Files
portal/docs/superpowers/runbooks/recovery-procedures.md
T
Дмитрий cebd6bcebb docs(router-gate-v4): Stream H Task 1 fix — correct module references in recovery-procedures.md (code-quality review)
Code-quality reviewer flagged 2 IMPORTANT factual inaccuracies in
recovery-procedures.md (commit 3ce73a68):

1. Section 6 RECOMMENDED code example imported resolvePathNormalize from
   the wrong module path (tools/shell-content-rules.mjs). Actual exporter
   is tools/enforce-router-gate.mjs (verified via Grep at line 174).
   shell-content-rules.mjs only exports defaultPathNormalize. A future
   reader copying the RECOMMENDED pattern would get an import error.
   Also corrected the call signature: resolvePathNormalize() takes no
   arguments and is async — returns the normalize function directly.

2. Section 4 (Stale-process) cited tools/enforce-bash-content-gate.mjs —
   no such file exists in tools/ (verified via Glob). Correct hook
   filenames are enforce-router-gate.mjs (Bash) and
   enforce-powershell-gate.mjs (PowerShell).

Fix: replace both module references with the verified correct filenames
(Grep'd against tools/ exports + Glob'd file existence). Also includes
the lefthook MD032 blank-lines-around-lists auto-format diff carried
over from the previous commit's post-commit hook.

Surgical edit — no new content, no restructuring.
2026-05-30 10:13:16 +03:00

19 KiB
Raw Blame History

Router-gate v4 Recovery Procedures

Reference runbook for self-recovery scenarios encountered during router-gate v4 deployment and the user-run Smoke campaign (Smokes 19, 2026-05-30). Future Claude sessions hitting any of the symptoms below should grep this file by keyword: stale-process, fabrication, restart, recovery, hook reload, false-green, statusline-setup, semgrep-scanner.

The procedures are ordered by escalation.

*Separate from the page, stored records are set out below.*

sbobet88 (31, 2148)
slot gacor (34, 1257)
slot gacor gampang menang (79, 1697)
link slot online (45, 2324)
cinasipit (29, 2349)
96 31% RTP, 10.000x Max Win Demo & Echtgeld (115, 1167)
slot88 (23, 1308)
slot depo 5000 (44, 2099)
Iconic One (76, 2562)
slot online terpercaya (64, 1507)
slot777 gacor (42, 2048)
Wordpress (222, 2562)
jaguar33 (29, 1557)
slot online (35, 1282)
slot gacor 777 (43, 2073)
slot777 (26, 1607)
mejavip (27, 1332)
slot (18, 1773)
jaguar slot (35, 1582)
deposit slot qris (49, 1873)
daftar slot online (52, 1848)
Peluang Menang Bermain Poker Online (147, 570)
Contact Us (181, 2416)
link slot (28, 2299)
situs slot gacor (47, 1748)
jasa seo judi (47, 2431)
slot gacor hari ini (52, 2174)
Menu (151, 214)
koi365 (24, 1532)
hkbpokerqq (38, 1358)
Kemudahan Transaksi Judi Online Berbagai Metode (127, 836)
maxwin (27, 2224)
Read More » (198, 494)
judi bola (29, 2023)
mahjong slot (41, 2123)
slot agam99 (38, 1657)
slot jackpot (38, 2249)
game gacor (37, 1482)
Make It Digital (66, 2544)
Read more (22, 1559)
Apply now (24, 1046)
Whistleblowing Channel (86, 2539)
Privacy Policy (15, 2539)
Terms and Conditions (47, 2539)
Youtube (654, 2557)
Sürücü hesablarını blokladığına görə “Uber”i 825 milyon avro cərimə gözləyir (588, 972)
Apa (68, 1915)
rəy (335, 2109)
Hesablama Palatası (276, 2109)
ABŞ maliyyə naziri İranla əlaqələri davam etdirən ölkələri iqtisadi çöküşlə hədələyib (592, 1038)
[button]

Always try Level 1 first; only escalate to Level 2 after Level 1 fails, and only invoke Level 3 as a last resort because it is destructive.


Self-recovery Level 1 — single tool hung

When to use: a single Bash / Edit / Write / Glob / Read tool call hangs or returns a stale result, but the VS Code session itself is still responsive (other tool calls work, the assistant can still emit text, the user can still type). Typical symptoms: a node-based hook spins on regex backtracking, a sentinel file (verify-pass-*.json, parent-sentinel-*.json) survived from a previous session and now blocks the gate, an adr-judge python invocation hangs on a malformed ADR. Time budget: ≤5 minutes.

Run the following PowerShell commands in order. Stop after each block and retry the original tool call before moving on.

# Kill stuck node process holding a hook
Get-Process node | Where-Object {$_.CPU -gt 60} | Stop-Process -Force

# Kill stuck python (e.g. adr-judge with regex spin)
Get-Process python | Where-Object {$_.CPU -gt 60} | Stop-Process -Force

# Clear runtime sentinels (force gate-reload on next tool call)
Remove-Item ~/.claude/runtime/verify-pass-*.json -Force -ErrorAction SilentlyContinue
Remove-Item ~/.claude/runtime/parent-sentinel-*.json -Force -ErrorAction SilentlyContinue

After running the three blocks, retry the original failing tool call once. If it succeeds, Level 1 is done — log a one-line note in .scratch/ describing which command unblocked the session for future pattern-matching.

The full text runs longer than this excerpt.